*Task prompt*. Copy each line below that has "three".

*Data shown*.
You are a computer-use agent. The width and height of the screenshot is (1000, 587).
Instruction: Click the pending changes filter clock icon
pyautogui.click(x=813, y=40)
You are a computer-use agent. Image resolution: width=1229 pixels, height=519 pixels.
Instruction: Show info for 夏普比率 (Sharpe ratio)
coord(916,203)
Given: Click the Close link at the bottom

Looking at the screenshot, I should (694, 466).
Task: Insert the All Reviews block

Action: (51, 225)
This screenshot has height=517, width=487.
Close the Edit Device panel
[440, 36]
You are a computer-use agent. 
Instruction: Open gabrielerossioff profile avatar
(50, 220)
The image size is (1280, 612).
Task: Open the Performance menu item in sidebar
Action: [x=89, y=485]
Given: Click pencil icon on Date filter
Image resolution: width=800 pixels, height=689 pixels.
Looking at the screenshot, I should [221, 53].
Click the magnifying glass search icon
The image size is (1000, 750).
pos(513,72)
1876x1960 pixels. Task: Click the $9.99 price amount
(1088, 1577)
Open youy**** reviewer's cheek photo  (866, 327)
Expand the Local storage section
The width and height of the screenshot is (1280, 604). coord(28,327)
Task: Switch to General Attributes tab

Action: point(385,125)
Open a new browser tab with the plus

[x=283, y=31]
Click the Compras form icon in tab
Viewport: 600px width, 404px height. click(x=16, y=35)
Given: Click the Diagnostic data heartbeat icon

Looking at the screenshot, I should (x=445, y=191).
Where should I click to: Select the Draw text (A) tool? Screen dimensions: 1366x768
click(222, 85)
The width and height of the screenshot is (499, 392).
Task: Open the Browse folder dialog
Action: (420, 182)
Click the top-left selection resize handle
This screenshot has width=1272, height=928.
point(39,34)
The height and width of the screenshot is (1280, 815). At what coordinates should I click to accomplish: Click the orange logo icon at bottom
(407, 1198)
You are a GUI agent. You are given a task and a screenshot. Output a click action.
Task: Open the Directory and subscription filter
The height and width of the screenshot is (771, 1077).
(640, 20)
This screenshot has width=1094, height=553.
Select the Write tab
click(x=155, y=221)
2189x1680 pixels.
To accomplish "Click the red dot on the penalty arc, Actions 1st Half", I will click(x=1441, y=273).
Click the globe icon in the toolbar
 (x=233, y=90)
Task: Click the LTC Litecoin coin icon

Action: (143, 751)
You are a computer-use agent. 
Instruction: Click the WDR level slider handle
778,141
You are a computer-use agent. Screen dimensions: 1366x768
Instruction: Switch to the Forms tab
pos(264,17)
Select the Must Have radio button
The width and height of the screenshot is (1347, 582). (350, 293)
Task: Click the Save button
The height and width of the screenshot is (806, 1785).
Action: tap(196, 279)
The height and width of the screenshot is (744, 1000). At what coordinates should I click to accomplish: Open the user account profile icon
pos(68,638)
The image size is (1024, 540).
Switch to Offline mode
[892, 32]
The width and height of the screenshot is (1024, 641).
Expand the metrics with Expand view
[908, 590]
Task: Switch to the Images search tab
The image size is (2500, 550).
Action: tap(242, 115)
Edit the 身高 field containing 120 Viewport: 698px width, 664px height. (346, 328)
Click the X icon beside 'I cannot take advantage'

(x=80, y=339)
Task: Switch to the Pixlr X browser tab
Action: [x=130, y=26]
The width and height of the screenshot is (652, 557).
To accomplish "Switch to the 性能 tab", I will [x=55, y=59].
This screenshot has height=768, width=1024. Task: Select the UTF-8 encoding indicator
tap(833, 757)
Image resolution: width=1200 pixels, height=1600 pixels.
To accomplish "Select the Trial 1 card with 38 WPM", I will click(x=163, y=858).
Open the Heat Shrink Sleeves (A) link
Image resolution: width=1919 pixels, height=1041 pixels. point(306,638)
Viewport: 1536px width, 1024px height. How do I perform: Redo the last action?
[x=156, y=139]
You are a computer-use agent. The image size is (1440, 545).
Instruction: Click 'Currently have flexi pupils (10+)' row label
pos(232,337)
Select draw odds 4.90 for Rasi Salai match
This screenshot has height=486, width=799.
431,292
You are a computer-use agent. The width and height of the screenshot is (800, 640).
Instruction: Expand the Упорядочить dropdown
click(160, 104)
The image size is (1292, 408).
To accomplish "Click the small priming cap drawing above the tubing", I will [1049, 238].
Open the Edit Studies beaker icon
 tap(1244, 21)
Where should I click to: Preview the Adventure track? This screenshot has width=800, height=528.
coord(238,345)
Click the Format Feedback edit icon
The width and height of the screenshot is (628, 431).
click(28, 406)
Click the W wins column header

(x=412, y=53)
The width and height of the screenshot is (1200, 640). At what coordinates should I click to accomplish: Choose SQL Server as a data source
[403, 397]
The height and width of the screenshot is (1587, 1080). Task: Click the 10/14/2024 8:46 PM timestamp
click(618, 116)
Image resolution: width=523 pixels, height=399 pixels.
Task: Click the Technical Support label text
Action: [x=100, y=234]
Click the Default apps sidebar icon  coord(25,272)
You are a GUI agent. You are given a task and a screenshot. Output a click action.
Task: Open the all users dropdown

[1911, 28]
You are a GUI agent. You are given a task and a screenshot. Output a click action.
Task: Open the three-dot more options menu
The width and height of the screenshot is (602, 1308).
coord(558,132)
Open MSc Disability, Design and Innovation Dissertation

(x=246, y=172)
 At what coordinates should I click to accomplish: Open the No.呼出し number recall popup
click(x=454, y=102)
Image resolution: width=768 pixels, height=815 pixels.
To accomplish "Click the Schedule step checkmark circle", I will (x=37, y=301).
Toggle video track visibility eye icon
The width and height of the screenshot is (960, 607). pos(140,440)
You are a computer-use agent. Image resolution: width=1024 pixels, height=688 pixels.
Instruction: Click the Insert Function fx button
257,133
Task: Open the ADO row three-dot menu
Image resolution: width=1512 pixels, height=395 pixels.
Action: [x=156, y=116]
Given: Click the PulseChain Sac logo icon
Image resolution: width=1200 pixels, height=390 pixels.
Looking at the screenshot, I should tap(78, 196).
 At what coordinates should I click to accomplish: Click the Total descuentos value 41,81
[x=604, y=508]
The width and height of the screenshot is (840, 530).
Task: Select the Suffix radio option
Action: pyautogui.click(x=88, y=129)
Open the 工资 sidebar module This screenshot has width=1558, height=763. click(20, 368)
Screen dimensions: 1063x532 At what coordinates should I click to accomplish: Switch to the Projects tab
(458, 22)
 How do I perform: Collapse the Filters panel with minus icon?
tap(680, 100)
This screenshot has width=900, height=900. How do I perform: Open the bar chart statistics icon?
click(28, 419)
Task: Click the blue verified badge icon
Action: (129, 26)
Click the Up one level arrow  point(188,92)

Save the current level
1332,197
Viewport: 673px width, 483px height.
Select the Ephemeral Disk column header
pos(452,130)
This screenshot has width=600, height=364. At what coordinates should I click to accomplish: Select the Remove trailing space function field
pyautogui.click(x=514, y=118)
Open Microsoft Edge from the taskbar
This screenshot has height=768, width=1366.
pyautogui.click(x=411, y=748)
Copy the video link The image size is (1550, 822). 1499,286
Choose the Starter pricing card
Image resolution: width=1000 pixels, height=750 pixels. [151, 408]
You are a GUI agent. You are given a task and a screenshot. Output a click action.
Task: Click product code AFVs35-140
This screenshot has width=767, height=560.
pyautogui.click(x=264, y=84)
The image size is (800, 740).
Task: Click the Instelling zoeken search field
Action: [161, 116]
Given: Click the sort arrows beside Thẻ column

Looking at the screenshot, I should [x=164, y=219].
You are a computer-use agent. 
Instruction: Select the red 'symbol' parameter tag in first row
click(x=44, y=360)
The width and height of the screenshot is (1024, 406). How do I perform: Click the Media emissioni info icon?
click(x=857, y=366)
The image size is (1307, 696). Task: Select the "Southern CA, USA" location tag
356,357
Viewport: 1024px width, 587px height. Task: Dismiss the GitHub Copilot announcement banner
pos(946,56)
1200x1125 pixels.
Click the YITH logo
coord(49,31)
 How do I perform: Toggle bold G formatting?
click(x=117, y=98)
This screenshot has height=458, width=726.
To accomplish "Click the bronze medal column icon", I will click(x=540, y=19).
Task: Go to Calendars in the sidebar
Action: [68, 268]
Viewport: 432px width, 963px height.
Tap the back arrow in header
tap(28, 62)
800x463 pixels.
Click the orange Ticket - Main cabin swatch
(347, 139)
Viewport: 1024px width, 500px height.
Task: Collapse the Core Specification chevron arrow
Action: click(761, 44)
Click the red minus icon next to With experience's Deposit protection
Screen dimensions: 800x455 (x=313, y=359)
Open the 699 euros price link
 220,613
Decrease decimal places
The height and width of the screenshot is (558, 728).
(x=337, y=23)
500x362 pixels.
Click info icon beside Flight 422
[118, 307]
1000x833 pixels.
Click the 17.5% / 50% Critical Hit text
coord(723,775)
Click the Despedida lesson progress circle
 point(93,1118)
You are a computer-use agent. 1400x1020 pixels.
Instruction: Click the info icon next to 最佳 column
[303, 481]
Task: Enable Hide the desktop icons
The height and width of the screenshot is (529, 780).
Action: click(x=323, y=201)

*Response below*.
Task: Open the three-dot more options menu
Task: Open the ADO row three-dot menu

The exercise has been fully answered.